→ **Reading passage**
--*--
= Peter Bellamy =

English singer (1944–1991)

Peter Franklyn Bellamy (8 September 1944 – 24 September 1991) was an English folk singer. He was a founding member of The Young Tradition and also had a long solo career, recording numerous albums and touring folk clubs and concert halls. He is noted for his ballad-opera The Transports, and has been acknowledged as a major influence by performers of later generations including Damien Barber, Oli Steadman, and Jon Boden.

==Early years==
Peter Bellamy was born in Bournemouth, England, and spent his formative years in North Norfolk, living in the village of Warham and attending Fakenham Grammar School in the late 1950s and early 1960s. His father, Richard Reynell Bellamy, worked as a farm bailiff at that time. Peter Bellamy studied at Norwich School of Art, and later at Maidstone College of Art, and decades later still retained something of the flamboyant art student image, being described as looking like a latter-day Andy Warhol, with blond hair often worn in a ponytail and tied back with a ribbon, a scarlet jacket and florally-patterned trousers which he made himself from furnishing fabric.
--*--
[Stored items from a collection]
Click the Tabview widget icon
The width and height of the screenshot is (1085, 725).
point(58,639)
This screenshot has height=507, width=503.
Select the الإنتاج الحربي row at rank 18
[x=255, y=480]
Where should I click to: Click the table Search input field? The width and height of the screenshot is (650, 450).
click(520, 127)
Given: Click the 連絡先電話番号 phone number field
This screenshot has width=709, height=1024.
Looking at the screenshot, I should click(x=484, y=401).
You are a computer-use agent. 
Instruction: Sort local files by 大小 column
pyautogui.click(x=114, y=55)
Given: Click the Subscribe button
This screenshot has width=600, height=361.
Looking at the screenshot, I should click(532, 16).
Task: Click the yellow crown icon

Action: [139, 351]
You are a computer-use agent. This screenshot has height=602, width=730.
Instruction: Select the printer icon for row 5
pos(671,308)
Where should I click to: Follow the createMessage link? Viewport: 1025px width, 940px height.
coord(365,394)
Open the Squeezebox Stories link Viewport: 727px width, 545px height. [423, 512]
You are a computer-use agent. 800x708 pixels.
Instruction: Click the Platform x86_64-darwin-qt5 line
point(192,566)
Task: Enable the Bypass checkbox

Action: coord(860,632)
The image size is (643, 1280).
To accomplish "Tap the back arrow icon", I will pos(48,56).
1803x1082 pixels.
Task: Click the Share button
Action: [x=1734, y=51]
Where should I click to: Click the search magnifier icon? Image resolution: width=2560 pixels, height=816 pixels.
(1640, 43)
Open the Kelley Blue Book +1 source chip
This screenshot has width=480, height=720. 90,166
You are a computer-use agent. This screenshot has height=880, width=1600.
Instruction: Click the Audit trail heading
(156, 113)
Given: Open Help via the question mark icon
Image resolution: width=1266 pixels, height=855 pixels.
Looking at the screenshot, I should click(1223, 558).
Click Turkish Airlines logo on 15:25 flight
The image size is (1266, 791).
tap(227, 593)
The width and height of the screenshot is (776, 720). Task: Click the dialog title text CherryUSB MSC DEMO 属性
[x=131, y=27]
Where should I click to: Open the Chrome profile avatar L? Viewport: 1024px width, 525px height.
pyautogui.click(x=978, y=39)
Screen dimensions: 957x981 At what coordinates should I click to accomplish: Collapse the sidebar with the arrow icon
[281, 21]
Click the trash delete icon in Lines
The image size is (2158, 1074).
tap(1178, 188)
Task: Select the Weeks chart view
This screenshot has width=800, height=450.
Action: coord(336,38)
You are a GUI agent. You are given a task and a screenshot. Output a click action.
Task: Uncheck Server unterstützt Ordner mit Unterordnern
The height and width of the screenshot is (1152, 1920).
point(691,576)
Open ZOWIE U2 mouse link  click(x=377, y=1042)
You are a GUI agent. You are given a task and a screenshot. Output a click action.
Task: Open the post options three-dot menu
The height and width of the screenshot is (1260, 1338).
--*--
→ **What the task asks**
Print the full Peter Bellamy biography, word for word.

→ **Full solution**
= Peter Bellamy =

English singer (1944–1991)

Peter Franklyn Bellamy (8 September 1944 – 24 September 1991) was an English folk singer. He was a founding member of The Young Tradition and also had a long solo career, recording numerous albums and touring folk clubs and concert halls. He is noted for his ballad-opera The Transports, and has been acknowledged as a major influence by performers of later generations including Damien Barber, Oli Steadman, and Jon Boden.

==Early years==
Peter Bellamy was born in Bournemouth, England, and spent his formative years in North Norfolk, living in the village of Warham and attending Fakenham Grammar School in the late 1950s and early 1960s. His father, Richard Reynell Bellamy, worked as a farm bailiff at that time. Peter Bellamy studied at Norwich School of Art, and later at Maidstone College of Art, and decades later still retained something of the flamboyant art student image, being described as looking like a latter-day Andy Warhol, with blond hair often worn in a ponytail and tied back with a ribbon, a scarlet jacket and florally-patterned trousers which he made himself from furnishing fabric.